# Stored data
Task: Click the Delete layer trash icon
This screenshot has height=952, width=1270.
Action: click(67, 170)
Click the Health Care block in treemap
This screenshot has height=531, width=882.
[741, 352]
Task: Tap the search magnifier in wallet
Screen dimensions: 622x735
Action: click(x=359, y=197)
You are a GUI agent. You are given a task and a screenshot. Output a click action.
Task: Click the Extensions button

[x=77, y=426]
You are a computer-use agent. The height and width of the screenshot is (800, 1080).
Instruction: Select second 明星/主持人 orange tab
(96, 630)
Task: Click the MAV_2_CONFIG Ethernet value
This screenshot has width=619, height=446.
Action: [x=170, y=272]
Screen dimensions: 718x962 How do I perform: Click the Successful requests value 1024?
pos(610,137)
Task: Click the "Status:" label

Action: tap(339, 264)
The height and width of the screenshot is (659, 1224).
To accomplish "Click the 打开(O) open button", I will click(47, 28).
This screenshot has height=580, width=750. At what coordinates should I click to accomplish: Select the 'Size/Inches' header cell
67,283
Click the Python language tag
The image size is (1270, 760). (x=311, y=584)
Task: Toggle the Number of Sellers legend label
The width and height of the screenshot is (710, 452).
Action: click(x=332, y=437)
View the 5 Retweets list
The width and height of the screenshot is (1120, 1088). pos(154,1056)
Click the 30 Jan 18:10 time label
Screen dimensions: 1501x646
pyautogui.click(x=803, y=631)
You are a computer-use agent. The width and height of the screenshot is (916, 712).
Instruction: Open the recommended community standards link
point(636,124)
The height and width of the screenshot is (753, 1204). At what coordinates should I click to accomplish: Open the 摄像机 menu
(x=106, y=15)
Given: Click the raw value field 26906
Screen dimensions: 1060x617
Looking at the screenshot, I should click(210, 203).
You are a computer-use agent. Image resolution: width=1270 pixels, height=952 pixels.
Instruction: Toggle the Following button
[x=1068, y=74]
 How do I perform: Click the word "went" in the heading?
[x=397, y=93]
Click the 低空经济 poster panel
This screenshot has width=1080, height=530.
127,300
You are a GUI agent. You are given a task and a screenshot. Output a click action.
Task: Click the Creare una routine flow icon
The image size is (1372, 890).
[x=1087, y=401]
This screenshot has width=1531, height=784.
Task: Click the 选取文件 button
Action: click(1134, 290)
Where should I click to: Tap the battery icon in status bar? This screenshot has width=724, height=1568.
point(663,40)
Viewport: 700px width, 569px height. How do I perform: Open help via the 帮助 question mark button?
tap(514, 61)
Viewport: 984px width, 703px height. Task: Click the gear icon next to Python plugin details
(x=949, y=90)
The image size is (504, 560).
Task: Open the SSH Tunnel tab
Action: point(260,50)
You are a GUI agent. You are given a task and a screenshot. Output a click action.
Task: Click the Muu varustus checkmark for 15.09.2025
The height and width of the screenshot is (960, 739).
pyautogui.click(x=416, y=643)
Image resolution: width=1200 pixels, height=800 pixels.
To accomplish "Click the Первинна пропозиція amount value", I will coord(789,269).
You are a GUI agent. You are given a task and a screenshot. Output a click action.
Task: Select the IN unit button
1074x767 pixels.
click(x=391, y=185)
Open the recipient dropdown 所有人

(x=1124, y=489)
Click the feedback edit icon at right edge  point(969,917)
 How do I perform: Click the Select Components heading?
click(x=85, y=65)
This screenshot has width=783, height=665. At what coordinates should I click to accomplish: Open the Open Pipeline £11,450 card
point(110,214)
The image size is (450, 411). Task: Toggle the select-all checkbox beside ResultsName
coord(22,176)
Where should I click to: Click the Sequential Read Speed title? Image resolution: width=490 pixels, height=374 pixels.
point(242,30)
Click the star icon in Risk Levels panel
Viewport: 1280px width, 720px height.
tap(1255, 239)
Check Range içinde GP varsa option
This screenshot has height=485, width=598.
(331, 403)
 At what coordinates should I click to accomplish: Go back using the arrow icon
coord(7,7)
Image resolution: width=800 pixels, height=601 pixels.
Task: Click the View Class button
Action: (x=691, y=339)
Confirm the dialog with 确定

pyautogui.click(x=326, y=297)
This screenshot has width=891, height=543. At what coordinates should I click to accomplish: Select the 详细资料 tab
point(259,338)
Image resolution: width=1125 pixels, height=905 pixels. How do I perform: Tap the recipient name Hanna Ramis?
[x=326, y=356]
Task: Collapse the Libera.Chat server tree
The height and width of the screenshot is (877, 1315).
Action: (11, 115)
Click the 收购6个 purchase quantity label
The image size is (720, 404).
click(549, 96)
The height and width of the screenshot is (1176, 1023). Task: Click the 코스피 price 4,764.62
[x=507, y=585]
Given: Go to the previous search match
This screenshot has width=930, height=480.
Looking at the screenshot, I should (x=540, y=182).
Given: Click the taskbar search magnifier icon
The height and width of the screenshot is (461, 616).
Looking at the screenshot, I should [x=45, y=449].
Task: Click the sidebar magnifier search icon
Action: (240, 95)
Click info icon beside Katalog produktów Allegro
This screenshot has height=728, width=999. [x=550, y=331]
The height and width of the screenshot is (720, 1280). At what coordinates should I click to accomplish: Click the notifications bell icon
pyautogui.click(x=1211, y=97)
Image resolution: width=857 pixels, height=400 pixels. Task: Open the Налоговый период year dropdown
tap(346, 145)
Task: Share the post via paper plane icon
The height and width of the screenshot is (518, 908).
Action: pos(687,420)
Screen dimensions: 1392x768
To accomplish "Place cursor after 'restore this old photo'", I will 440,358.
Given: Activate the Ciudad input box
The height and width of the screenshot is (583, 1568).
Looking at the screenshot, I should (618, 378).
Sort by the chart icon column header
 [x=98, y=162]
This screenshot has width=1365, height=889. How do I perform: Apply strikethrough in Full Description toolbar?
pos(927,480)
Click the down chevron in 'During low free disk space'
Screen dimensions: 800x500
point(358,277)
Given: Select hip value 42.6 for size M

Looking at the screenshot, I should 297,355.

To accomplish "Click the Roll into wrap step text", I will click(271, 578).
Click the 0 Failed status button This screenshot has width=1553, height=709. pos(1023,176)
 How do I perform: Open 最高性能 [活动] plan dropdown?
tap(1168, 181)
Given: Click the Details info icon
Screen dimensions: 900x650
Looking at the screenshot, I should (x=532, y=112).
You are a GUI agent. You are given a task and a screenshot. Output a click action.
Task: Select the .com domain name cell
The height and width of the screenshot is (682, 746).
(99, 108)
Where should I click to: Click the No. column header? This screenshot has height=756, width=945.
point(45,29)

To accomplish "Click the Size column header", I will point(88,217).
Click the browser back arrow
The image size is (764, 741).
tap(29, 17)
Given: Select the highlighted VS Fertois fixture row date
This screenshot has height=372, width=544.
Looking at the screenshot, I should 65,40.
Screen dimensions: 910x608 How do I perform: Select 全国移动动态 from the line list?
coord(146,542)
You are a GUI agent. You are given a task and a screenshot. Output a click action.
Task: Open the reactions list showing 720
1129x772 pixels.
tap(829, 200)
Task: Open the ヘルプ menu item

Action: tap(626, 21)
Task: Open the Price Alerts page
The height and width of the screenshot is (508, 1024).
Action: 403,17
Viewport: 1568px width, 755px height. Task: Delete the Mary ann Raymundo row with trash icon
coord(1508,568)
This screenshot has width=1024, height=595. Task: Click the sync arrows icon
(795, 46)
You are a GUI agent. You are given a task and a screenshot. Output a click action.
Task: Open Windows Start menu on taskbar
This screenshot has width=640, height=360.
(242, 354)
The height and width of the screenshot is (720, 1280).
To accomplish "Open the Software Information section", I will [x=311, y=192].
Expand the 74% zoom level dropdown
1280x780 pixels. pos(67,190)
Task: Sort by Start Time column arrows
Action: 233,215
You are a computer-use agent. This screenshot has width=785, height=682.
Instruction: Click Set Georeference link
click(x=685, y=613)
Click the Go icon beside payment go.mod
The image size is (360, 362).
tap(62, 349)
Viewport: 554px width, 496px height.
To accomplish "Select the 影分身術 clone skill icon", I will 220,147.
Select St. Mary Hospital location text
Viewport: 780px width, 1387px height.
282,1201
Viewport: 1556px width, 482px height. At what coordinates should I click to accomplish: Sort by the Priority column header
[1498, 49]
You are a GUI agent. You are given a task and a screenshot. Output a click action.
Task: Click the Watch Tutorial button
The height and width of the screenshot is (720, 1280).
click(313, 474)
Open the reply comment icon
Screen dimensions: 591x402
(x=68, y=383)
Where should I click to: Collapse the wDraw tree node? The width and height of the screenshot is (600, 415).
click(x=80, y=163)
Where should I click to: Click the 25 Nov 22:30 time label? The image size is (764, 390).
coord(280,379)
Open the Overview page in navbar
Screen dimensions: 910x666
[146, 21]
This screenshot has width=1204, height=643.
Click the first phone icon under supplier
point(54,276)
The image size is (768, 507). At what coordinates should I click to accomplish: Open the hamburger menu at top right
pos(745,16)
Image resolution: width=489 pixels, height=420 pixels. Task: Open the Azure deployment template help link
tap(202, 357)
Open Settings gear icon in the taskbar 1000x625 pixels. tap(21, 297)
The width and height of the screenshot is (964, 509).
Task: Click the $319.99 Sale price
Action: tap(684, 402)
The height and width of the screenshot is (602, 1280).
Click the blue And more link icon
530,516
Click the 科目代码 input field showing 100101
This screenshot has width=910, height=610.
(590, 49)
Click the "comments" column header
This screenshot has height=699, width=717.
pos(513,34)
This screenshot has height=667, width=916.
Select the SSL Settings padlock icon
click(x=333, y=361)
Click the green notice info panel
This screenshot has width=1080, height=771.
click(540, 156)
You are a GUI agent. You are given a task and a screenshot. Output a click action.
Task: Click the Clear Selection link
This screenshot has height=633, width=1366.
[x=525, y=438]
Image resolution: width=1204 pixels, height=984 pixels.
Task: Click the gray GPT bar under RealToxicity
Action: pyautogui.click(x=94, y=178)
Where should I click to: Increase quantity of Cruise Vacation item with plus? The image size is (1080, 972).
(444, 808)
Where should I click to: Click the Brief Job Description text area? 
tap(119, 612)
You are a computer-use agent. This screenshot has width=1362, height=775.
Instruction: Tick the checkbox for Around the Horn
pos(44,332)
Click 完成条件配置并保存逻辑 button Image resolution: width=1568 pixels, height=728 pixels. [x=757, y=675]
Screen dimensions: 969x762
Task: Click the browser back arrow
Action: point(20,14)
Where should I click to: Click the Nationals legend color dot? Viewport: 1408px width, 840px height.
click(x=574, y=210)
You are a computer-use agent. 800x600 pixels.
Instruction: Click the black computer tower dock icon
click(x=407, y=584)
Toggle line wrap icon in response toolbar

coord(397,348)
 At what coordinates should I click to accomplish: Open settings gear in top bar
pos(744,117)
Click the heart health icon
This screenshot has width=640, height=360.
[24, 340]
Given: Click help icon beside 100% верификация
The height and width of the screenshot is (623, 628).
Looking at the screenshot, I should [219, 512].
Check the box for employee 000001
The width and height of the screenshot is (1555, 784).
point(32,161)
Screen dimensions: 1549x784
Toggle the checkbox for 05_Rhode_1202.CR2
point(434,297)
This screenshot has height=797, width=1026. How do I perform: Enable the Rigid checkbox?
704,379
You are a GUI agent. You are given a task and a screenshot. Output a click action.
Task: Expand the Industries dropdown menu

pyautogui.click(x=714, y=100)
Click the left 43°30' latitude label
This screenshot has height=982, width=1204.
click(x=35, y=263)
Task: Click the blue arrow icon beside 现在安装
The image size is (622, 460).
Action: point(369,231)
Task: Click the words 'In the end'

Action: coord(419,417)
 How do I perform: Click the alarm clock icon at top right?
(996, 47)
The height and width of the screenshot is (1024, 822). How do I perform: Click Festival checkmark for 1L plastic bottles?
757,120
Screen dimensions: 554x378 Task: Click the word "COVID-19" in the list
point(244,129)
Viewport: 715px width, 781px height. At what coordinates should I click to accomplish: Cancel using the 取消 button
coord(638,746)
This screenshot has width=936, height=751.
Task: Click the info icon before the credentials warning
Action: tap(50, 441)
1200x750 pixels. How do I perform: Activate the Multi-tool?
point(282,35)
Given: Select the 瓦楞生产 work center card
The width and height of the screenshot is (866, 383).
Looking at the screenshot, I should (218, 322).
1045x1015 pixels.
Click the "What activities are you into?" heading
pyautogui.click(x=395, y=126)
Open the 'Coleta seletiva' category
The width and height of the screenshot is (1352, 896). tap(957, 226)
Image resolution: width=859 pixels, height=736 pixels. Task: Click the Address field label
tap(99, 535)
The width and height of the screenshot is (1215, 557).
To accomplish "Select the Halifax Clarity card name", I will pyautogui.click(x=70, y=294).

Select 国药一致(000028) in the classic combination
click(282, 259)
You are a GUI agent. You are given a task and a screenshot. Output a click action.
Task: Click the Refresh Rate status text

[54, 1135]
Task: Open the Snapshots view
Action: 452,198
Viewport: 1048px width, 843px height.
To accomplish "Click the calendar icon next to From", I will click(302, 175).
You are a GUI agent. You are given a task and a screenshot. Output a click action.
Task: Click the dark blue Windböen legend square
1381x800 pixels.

# REQUIRED ACTION
Among the lines in the data above, find those containing "input" and give only how many there are.

# TASK ANSWER
2